- Power Company: Bork #1, part of the Power Surge mini-event; art by Tom Grummett.

Publication information
- Publisher: DC Comics
- First appearance: The Brave and the Bold #81 (December 1968)
- Created by: Bob Haney (writer) Neal Adams (artist)

In-story information
- Alter ego: Carl Andrew Bork
- Species: Metahuman
- Team affiliations: Power Company
- Notable aliases: King of the Docks
- Abilities: Superhuman strength; Invulnerability;

= Bork (character) =

Bork (Carl Bork) is a superhero appearing in American comic books published by DC Comics. Created by Bob Haney and Neal Adams, the character first appeared in The Brave and the Bold #81 (December 1968) and was later re-introduced in JLA #61 (February 2002).

== Fictional character biography ==

Bork in The Brave and the Bold #81, artist Neal Adams.

Carl Bork is a criminal dockworker from Gotham City, nicknamed "King of the Docks". After a shipboard theft in the South Pacific during which he saves a young native boy from drowning, he discovers Desolation Island. The natives give him a magic statue which makes him invulnerable to physical harm. The Flash finds the statue and tries to destroy it, but all his attempts fail until he throws the statue into the sun. Once the statue is destroyed, Bork loses his powers.

Bork serves hard time in the Van Kull Maximum Security Prison outside Metropolis. While in prison, he regains his invulnerability along with super-strength and a monstrous appearance. He escapes Van Kull and battles Batman and the Flash, but manages to elude them and visit his mother in Newark, New Jersey. After his mother collapses from a weak heart, Batman talks Bork into surrendering himself to the authorities on the condition that they help her recover. Bork peacefully serves the remainder of his prison sentence, and Batman arranges for his mother to receive treatment.

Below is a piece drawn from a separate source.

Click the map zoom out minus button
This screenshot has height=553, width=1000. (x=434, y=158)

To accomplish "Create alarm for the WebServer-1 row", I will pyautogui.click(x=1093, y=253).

After his parole, Bork attempts to find gainful legitimate employment, but is hampered by the disadvantages of his criminal record and monstrous appearance. He is later approached by Josiah Power with a job offer to join a new corporate heroes-for-hire organization called the Power Company. Bork accepts Power's offer and joins the team as an associate, later becoming roommates with co-worker Sapphire. Bork is later forced to fight in Roulette's metahuman brawls and appears as a client of the Oblivion Bar.

==In other media==
Carl Bork appears in The Flash episode "Seeing Red", portrayed by Andre Tricoteux.